My old team at Celera has since widely dispersed. Dr X1 is currently (teaching at a University in) China. Several others are no longer working in drug discovery due to massive lay-offs and changes in the US pharmaceutical industry. I am now with the National Cancer Institute and our former team leader (who posted the Facebook link) now works in Australia.

We are all thrilled to see that our molecule survived Celera's shutdown and has made it to the clinical setting. Words cannot express the joy we feel knowing that our work is positively impacting the lives of people like you. 

I hope for your continued recovery and will follow your blog with great interest.

Sincerely,
Paul


________________
Paul Grothaus, PhD
Bethesda, MD

Excepts from his follow-up email:

My former boss, Dr. X2, was the one who pointed me to your blog, he also told me that he had written to you as well. X2 was the one who coordinated the overall project and could best inform you about the drug's discovery and development at Celera. I was more directly involved in the chemistry rather than the biology of the compound. Of course, Pharmacyclics really deserves the credit for discovering its oncology applications and pushing it forward to the clinic. Development of any drug is really due to the work of many individuals, many of whom never really receive much credit or compensation. One doesn't go into this field expecting those, it's for the science and the hope that you find something useful. The dream of every medicinal chemist is to find a drug that makes it to the clinic and helps patients. We're all excited to have been part of that.

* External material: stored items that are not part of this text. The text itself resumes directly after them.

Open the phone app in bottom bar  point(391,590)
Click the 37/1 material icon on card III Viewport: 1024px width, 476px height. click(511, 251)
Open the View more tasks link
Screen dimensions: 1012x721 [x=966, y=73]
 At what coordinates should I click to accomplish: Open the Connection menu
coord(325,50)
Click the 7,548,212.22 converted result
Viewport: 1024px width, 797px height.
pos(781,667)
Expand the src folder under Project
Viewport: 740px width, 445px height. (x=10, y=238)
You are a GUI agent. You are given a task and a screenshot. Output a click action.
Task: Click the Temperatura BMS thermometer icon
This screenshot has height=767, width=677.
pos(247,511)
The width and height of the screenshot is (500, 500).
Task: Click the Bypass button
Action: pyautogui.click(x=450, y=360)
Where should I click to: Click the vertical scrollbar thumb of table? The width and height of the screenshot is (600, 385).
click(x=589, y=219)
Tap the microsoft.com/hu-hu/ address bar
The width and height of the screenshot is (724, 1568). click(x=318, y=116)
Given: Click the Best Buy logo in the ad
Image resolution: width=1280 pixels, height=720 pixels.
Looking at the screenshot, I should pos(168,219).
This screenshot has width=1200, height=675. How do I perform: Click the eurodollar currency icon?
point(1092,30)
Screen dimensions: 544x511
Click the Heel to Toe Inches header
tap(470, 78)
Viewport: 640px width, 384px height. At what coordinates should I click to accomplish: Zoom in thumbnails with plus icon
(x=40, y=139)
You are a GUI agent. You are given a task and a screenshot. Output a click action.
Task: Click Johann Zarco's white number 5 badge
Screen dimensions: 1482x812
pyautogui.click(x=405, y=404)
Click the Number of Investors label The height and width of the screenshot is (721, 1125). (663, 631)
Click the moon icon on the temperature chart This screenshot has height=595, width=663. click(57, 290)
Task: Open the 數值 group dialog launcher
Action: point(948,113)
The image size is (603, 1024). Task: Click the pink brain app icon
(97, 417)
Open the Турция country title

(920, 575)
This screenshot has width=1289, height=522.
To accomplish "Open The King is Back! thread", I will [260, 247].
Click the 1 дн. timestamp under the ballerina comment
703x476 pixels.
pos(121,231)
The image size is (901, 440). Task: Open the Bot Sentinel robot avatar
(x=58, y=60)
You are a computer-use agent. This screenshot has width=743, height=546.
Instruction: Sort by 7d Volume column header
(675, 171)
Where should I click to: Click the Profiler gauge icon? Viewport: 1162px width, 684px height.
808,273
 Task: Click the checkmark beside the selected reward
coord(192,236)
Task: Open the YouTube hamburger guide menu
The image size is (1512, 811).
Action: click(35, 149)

Best wishes for you and all cancer patients.

Paul

It is amazing to think that this molecule did not even exist in the universe until it was manmade only seven years ago, around the time that I was being diagnosed with CLL.

Like most breakthroughs, it began with a risky new idea and will only end with years of hard teamwork.

So many steps could have been missed. This molecule could have been less than a footnote to another company's shutdown and my story and that of so many others might be radically different and most likely less positive. Instead, through a path of fortuitous decisions, it is rapidly traveling forward to FDA approval for cancer treatment. I also hope I can learn more about from Pharmacyclics about how they moved the process on.

I am so lucky to have hitched a ride on part of this journey.